Grinen, A.; Eltit, V.; Duran-Osorio, F.; Aviles, J.; Zacconi, F. C.; Carcamo Noriega, E.; Bahl, C. D.; Meinen, B. A.; Ramirez-Sarmiento, C. A.

The enzymatic depolymerization of polyethylene terephthalate (PET) presents a sustainable route for plastic circularity, but its industrial viability is disadvantaged by the need for thermostable enzymes that remain active under mild, energy-efficient conditions. While the Polyester Hydrolase Leipzig 7 (PHL7) rapidly degrades amorphous PET near its melting point, its poor protein expression, inactivation issues at temperatures above 60{degrees}C and slow depolymerization activity below 60{degrees}C limit its practical application.
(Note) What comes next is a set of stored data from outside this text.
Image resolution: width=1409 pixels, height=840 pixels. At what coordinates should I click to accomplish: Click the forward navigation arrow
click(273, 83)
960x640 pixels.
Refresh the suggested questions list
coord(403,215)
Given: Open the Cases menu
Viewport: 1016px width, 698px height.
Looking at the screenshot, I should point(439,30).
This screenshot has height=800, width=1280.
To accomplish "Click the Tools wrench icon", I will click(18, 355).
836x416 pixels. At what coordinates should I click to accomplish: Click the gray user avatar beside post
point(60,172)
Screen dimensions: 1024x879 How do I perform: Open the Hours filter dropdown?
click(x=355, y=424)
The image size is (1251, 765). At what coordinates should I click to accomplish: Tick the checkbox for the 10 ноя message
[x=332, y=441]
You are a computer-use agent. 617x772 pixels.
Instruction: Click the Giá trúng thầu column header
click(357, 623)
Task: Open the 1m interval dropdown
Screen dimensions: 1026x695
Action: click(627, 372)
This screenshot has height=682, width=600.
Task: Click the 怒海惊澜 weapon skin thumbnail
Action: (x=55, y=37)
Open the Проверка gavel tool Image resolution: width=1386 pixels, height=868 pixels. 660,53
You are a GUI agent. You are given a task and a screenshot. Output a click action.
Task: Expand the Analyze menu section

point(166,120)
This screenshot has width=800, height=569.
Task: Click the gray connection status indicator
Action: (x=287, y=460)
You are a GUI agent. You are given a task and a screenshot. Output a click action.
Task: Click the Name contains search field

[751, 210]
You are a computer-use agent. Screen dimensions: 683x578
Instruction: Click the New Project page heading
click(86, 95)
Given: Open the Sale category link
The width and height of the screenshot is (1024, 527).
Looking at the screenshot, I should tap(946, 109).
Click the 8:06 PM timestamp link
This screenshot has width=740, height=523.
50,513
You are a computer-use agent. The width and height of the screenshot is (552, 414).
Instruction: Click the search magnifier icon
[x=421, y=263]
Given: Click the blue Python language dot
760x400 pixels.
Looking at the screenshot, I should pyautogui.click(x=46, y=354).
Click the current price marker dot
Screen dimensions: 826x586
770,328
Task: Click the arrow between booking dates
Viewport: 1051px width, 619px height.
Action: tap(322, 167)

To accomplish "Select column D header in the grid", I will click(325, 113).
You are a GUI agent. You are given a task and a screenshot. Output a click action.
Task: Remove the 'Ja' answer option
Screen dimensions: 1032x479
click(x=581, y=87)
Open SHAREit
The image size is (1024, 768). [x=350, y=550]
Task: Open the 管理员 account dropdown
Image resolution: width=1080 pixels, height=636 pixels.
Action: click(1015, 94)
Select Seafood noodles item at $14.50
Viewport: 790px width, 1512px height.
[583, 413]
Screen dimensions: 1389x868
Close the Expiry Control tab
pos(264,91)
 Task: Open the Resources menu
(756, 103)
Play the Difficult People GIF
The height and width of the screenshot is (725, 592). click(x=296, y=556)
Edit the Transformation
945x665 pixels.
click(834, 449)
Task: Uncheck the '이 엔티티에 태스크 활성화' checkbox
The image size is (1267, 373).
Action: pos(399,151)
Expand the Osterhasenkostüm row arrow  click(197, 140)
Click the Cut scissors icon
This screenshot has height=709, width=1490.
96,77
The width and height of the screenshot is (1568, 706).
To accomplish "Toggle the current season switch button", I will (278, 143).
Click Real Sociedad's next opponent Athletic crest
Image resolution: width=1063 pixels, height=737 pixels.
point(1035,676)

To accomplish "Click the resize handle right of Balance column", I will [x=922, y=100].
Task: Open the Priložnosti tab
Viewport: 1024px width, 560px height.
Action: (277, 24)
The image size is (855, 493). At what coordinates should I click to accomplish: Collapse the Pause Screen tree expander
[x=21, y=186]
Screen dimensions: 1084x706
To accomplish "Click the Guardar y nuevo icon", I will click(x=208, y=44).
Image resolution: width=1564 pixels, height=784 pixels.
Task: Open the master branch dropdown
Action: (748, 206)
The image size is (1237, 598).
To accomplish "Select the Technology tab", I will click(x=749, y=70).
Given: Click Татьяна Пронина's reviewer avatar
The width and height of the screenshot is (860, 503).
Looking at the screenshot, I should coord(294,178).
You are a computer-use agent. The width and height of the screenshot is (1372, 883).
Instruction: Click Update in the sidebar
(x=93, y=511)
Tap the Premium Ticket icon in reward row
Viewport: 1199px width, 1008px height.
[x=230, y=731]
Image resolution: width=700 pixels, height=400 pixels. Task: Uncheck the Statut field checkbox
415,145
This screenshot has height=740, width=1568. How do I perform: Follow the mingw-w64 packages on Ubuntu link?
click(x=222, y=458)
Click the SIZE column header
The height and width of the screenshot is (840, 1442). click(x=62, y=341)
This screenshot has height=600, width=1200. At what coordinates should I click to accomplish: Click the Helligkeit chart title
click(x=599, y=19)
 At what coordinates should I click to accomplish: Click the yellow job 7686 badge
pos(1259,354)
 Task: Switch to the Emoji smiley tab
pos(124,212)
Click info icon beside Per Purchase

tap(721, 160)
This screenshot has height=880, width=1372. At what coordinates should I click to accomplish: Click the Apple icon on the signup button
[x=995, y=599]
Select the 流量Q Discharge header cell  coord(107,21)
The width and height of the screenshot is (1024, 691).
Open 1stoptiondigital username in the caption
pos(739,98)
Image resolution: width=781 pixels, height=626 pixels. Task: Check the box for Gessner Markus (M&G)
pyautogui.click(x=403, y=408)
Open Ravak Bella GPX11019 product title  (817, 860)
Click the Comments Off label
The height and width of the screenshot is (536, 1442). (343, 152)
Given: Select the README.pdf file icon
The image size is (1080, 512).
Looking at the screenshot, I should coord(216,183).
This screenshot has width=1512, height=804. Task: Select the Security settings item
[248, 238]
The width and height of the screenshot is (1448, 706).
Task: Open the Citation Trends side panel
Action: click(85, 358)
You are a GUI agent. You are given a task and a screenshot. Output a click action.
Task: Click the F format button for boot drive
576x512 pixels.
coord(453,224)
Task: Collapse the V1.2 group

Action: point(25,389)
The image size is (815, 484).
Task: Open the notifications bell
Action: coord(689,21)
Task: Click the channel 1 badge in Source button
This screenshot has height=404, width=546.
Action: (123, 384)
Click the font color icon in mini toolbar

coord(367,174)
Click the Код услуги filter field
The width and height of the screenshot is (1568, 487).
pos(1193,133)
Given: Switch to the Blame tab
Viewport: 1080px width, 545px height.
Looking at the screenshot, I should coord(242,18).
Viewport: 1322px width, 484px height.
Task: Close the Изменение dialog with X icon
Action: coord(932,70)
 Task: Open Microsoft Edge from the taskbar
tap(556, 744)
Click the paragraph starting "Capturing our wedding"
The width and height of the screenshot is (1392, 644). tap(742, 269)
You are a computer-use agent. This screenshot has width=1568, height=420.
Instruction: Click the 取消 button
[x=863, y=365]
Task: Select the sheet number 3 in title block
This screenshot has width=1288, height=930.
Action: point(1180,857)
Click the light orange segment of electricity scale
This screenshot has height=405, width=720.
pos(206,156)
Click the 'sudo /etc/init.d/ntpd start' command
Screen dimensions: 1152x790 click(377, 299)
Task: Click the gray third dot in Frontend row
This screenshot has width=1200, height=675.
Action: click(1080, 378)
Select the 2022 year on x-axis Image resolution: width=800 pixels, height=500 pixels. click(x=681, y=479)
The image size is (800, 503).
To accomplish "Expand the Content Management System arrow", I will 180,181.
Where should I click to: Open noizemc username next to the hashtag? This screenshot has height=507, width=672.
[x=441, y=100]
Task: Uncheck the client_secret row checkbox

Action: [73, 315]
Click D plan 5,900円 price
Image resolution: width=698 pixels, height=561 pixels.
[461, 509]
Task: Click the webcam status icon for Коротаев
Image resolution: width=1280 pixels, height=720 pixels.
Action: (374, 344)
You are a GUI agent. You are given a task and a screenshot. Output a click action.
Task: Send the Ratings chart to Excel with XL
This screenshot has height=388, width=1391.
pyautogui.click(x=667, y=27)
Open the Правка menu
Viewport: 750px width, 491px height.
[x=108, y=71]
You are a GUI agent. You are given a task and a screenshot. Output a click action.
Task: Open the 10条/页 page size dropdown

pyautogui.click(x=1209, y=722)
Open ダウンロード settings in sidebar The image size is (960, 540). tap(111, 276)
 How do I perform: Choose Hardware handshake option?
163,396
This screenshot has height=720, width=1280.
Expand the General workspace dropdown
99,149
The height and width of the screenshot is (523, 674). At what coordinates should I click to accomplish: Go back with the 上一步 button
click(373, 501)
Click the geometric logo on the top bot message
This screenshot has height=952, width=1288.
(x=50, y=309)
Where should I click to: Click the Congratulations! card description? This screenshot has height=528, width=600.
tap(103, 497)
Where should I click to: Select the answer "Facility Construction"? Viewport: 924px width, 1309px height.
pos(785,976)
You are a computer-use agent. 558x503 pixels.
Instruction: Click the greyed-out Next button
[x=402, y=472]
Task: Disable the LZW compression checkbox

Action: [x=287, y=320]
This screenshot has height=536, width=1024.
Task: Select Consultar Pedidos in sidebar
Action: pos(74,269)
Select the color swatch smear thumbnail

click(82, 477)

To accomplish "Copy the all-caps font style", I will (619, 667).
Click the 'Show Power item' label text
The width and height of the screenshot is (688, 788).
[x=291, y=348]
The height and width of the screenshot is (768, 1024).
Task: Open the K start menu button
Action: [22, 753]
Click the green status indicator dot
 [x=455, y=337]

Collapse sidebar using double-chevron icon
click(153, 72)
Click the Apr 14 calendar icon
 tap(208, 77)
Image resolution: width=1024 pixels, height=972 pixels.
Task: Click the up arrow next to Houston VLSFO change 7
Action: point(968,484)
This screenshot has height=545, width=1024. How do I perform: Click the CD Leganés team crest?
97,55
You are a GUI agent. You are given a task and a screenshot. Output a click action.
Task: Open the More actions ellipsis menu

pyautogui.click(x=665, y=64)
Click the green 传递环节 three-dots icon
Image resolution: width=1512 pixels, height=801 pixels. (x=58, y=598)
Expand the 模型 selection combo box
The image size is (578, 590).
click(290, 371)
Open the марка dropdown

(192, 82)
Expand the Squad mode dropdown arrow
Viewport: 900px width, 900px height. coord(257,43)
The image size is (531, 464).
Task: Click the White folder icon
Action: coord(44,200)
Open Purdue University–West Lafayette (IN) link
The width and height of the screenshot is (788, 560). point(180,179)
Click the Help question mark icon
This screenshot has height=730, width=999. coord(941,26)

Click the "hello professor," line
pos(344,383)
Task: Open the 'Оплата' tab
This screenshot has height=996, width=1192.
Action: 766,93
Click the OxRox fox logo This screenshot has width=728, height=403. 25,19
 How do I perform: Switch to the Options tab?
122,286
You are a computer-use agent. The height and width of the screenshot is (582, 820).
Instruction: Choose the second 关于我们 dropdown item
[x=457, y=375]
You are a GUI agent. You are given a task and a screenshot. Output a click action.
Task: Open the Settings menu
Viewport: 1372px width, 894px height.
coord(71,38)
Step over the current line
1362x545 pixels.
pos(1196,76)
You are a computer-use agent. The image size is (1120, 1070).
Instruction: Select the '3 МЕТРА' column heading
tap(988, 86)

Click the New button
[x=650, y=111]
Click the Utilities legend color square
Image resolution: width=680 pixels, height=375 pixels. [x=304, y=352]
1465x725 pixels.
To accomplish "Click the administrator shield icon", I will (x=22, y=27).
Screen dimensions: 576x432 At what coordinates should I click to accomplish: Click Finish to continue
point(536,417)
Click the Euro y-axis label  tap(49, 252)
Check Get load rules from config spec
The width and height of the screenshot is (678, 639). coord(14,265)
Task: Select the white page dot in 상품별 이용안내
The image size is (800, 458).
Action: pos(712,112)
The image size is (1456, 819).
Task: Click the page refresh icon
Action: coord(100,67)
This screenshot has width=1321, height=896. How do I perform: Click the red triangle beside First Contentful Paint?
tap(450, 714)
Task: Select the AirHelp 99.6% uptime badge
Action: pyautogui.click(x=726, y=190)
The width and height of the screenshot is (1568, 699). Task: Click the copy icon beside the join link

Here, we employ inverse folding models ProteinMPNN and LigandMPNN, informed by structural and evolutionary information, to redesign the sequence of PHL7, aiming to improve protein expression, thermal stability and activity. From 36 designed variants, we identified two (termed D5 and D11) with significantly enhanced PET depolymerization rates at lower temperatures, where enzymatic performance is typically limited. Remarkably, design D5 at 50{degrees}C achieved the same product yield as PHL7 at 70{degrees}C in 24 h PET microparticle degradation assays, with a shifted product profile favoring mono-(2-hydroxyethyl) terephthalate (MHET) over terephthalic acid (TPA). Molecular dynamics simulations revealed that the active redesigns exhibit enhanced local flexibility in key active site regions at 50{degrees}C, providing a mechanistic understanding of their low-temperature catalysis. This work demonstrates that computational sequence redesign can optimize biocatalysts for lower production costs and milder operational conditions. Furthermore, the D5 variant enables a potential route to resynthesize virgin PET via MHET polycondensation, offering an efficient circular economy pathway.